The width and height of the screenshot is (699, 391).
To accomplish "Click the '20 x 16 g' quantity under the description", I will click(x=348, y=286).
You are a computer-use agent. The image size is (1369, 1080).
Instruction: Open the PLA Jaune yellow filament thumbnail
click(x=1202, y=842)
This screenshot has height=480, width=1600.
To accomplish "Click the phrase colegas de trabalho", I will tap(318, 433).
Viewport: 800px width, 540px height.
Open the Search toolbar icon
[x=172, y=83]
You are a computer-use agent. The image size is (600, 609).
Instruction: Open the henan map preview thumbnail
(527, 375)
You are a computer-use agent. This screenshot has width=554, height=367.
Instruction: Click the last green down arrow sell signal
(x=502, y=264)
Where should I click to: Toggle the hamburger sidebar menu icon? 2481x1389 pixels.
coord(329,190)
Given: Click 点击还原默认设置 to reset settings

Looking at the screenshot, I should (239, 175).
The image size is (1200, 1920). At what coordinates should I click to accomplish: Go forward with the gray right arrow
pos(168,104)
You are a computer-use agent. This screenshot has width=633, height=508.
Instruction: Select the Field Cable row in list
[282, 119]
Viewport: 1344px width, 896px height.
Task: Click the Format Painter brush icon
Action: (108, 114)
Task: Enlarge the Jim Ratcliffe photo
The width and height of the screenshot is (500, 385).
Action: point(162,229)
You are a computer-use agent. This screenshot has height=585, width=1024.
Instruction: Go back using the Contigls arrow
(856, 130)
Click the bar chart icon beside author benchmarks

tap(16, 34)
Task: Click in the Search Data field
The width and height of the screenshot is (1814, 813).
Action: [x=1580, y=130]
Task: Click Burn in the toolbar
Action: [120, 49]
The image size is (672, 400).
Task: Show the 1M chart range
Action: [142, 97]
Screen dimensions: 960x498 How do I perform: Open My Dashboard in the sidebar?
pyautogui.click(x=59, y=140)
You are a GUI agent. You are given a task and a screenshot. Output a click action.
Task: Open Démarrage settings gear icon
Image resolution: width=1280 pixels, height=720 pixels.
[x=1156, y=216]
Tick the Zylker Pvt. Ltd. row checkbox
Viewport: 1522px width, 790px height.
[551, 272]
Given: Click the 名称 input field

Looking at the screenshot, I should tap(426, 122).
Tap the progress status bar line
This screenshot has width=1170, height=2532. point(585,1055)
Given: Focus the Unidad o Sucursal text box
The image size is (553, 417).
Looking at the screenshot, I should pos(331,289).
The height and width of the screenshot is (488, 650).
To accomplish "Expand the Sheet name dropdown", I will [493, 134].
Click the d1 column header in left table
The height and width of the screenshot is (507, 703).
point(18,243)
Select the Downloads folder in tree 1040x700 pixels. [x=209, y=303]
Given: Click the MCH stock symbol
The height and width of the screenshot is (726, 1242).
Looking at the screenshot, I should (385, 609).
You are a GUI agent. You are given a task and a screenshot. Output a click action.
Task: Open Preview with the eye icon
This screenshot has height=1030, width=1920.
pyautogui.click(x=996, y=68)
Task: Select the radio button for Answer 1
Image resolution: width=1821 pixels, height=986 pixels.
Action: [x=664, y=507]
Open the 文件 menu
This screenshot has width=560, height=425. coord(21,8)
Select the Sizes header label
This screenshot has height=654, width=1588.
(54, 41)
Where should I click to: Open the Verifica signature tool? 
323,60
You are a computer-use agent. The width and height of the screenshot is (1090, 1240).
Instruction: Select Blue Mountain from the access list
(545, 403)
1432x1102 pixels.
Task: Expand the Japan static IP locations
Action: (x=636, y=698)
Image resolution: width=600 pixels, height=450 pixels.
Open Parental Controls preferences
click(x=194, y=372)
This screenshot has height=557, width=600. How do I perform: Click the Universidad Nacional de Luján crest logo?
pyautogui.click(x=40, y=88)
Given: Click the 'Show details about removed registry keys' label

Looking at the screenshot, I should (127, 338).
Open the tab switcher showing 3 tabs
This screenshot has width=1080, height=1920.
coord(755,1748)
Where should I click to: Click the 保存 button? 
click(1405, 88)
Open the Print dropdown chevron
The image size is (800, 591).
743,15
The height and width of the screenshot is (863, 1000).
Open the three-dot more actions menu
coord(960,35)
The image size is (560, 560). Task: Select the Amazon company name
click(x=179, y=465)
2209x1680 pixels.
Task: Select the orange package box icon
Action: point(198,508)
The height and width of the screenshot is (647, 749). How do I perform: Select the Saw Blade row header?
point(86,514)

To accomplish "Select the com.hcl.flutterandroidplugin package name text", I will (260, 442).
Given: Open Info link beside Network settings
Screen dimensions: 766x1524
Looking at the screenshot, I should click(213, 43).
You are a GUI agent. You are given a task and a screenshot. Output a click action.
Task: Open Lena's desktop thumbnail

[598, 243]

### What you are asked to do
Take the entries above and repeat them verbatim.

### Output below
The width and height of the screenshot is (699, 391).
To accomplish "Click the '20 x 16 g' quantity under the description", I will click(x=348, y=286).
You are a computer-use agent. The image size is (1369, 1080).
Instruction: Open the PLA Jaune yellow filament thumbnail
click(x=1202, y=842)
This screenshot has height=480, width=1600.
To accomplish "Click the phrase colegas de trabalho", I will tap(318, 433).
Viewport: 800px width, 540px height.
Open the Search toolbar icon
[x=172, y=83]
You are a computer-use agent. The image size is (600, 609).
Instruction: Open the henan map preview thumbnail
(527, 375)
You are a computer-use agent. This screenshot has width=554, height=367.
Instruction: Click the last green down arrow sell signal
(x=502, y=264)
Where should I click to: Toggle the hamburger sidebar menu icon? 2481x1389 pixels.
coord(329,190)
Given: Click 点击还原默认设置 to reset settings

Looking at the screenshot, I should (239, 175).
The image size is (1200, 1920). At what coordinates should I click to accomplish: Go forward with the gray right arrow
pos(168,104)
You are a computer-use agent. This screenshot has width=633, height=508.
Instruction: Select the Field Cable row in list
[282, 119]
Viewport: 1344px width, 896px height.
Task: Click the Format Painter brush icon
Action: (108, 114)
Task: Enlarge the Jim Ratcliffe photo
The width and height of the screenshot is (500, 385).
Action: point(162,229)
You are a computer-use agent. This screenshot has height=585, width=1024.
Instruction: Go back using the Contigls arrow
(856, 130)
Click the bar chart icon beside author benchmarks

tap(16, 34)
Task: Click in the Search Data field
The width and height of the screenshot is (1814, 813).
Action: [x=1580, y=130]
Task: Click Burn in the toolbar
Action: [120, 49]
The image size is (672, 400).
Task: Show the 1M chart range
Action: [142, 97]
Screen dimensions: 960x498 How do I perform: Open My Dashboard in the sidebar?
pyautogui.click(x=59, y=140)
You are a GUI agent. You are given a task and a screenshot. Output a click action.
Task: Open Démarrage settings gear icon
Image resolution: width=1280 pixels, height=720 pixels.
[x=1156, y=216]
Tick the Zylker Pvt. Ltd. row checkbox
Viewport: 1522px width, 790px height.
[551, 272]
Given: Click the 名称 input field

Looking at the screenshot, I should tap(426, 122).
Tap the progress status bar line
This screenshot has width=1170, height=2532. point(585,1055)
Given: Focus the Unidad o Sucursal text box
The image size is (553, 417).
Looking at the screenshot, I should pos(331,289).
The height and width of the screenshot is (488, 650).
To accomplish "Expand the Sheet name dropdown", I will [493, 134].
Click the d1 column header in left table
The height and width of the screenshot is (507, 703).
point(18,243)
Select the Downloads folder in tree 1040x700 pixels. [x=209, y=303]
Given: Click the MCH stock symbol
The height and width of the screenshot is (726, 1242).
Looking at the screenshot, I should (385, 609).
You are a GUI agent. You are given a task and a screenshot. Output a click action.
Task: Open Preview with the eye icon
This screenshot has height=1030, width=1920.
pyautogui.click(x=996, y=68)
Task: Select the radio button for Answer 1
Image resolution: width=1821 pixels, height=986 pixels.
Action: [x=664, y=507]
Open the 文件 menu
This screenshot has width=560, height=425. coord(21,8)
Select the Sizes header label
This screenshot has height=654, width=1588.
(54, 41)
Where should I click to: Open the Verifica signature tool? 
323,60
You are a computer-use agent. The width and height of the screenshot is (1090, 1240).
Instruction: Select Blue Mountain from the access list
(545, 403)
1432x1102 pixels.
Task: Expand the Japan static IP locations
Action: (x=636, y=698)
Image resolution: width=600 pixels, height=450 pixels.
Open Parental Controls preferences
click(x=194, y=372)
This screenshot has height=557, width=600. How do I perform: Click the Universidad Nacional de Luján crest logo?
pyautogui.click(x=40, y=88)
Given: Click the 'Show details about removed registry keys' label

Looking at the screenshot, I should (127, 338).
Open the tab switcher showing 3 tabs
This screenshot has width=1080, height=1920.
coord(755,1748)
Where should I click to: Click the 保存 button? 
click(1405, 88)
Open the Print dropdown chevron
The image size is (800, 591).
743,15
The height and width of the screenshot is (863, 1000).
Open the three-dot more actions menu
coord(960,35)
The image size is (560, 560). Task: Select the Amazon company name
click(x=179, y=465)
2209x1680 pixels.
Task: Select the orange package box icon
Action: point(198,508)
The height and width of the screenshot is (647, 749). How do I perform: Select the Saw Blade row header?
point(86,514)

To accomplish "Select the com.hcl.flutterandroidplugin package name text", I will (260, 442).
Given: Open Info link beside Network settings
Screen dimensions: 766x1524
Looking at the screenshot, I should click(213, 43).
You are a GUI agent. You are given a task and a screenshot. Output a click action.
Task: Open Lena's desktop thumbnail

[598, 243]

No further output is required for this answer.